● **EJERCICIOS PROPUESTOS**:
[1] En el texto sobre las cenizas de los incendios, ¿en qué recipientes se guardan las cenizas recolectadas?
[2] Continúa, por favor, el texto sobre las cenizas de los incendios a partir de su última oración.

● **TEXTO MOSTRADO**:
+-------+

Pero, ¿qué mundos se crean después de la muerte del bosque? Una vez que los eventos espectaculares de llamas y fuego disminuyen, y la atención de los medios se desplaza hacia la próxima crisis, nos quedan los restos de polvo del fuego: un mundo de cenizas. Durante el último año, estuve recolectando cenizas de varios sitios en Nueva Gales del Sur, que es el área más directamente afectada por la crisis de incendios de 2020 y el estado en el que he vivido durante casi seis años. Las cenizas se alinean en los estantes y alféizares de mi casa, en frascos de mermelada vacíos, cajas de cartón y bolsas selladas al vacío. Recolectar estas cenizas se ha convertido en un ritual de recuerdo, una forma de conmemorar la aniquilación de vidas y futuros de múltiples especies.
El fuego habla poderosamente de los efectos devastadores de la extracción insostenible de recursos en los ecosistemas y sus comunidades multiespecíficas. Las cenizas hablan de manera igualmente significativa, aunque menos dramática o llena de acontecimientos, de la lenta violencia de las destrucciones planetarias y sus efectos latentes. Las cenizas son los residuos indistinguibles de existencias no humanas. Son las encarnaciones mudas de lo que fue irrevocablemente borrado y lo que queda de mundos más que humanos que alguna vez fueron vivos. En las cenizas se amontona el ser de seres que ya no son individualizados ni identificables y, sin embargo, todos siguen ahí, desmembrados y fusionados, en una masa dispersa, irreconocible y polvorienta. Las cenizas se vuelven parte de nuestro cuerpo cuando respiramos el aire lleno de humo que nos rodea. El acto más simple de supervivencia, respirar, nos convierte en conspiradores desprevenidos en una comunión atmosférica mortal con extinciones de múltiples especies.

+-------+

● **ENTRADAS SUMINISTRADAS**:
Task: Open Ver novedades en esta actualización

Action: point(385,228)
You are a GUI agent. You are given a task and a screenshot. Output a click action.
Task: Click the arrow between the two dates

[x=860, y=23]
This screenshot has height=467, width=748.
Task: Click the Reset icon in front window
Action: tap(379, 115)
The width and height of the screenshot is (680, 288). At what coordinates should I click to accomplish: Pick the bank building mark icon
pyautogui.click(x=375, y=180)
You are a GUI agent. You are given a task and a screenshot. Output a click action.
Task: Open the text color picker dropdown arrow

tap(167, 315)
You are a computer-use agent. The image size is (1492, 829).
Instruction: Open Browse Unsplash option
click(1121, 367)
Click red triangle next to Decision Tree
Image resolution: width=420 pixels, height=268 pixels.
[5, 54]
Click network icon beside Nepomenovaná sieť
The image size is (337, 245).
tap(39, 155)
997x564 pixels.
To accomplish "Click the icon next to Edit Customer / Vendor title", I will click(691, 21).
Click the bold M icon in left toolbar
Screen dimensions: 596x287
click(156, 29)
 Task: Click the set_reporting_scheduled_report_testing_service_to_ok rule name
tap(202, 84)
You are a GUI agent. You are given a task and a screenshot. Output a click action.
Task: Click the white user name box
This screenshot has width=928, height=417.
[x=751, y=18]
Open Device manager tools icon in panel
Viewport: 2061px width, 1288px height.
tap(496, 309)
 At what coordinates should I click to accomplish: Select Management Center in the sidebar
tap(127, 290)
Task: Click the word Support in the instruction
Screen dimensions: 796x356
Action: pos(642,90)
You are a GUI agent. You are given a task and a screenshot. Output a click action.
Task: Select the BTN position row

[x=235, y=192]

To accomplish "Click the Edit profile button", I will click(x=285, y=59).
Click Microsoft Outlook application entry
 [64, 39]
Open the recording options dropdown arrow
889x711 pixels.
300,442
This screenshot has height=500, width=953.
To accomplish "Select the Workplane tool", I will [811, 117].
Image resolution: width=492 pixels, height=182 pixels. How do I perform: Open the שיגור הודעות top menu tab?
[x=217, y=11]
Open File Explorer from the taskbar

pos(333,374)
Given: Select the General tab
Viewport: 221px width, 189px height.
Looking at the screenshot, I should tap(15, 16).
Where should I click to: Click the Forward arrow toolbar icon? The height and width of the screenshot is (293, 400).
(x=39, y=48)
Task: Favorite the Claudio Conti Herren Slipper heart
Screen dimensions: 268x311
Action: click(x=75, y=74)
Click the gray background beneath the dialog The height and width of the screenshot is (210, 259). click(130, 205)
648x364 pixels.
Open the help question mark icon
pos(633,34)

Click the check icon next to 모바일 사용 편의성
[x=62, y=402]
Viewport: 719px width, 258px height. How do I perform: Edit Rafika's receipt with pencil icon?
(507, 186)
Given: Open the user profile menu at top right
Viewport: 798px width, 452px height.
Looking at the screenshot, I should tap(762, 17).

+-------+

● **RESPUESTAS DEL EJERCICIO**:
[1] En frascos de mermelada vacíos, cajas de cartón y bolsas selladas al vacío.

[2]
Vivir después de un incendio requiere pensar y quedarse con las cenizas, con lo que fue y lo que queda. Las cenizas evocan la destrucción indiscriminada de la vida de la que depende la combustión, intencionada y no intencionada, industrial y metabólica. Las cenizas se esparcirán por la tierra y el agua, cuerpos humanos y no humanos, asentándose en otras tierras y vidas, llevando consigo muertes y sufrimientos lejanos. Podemos escapar de las llamas, pero no debemos evadir las cenizas. Quedarse con las cenizas es una forma de llorar los finales, sin resignarse a ellos. Lo que pido aquí es una práctica de resistencia activa, recuerdo y duelo, con y a través de los residuos efímeros de futuros de múltiples especies desperdiciados.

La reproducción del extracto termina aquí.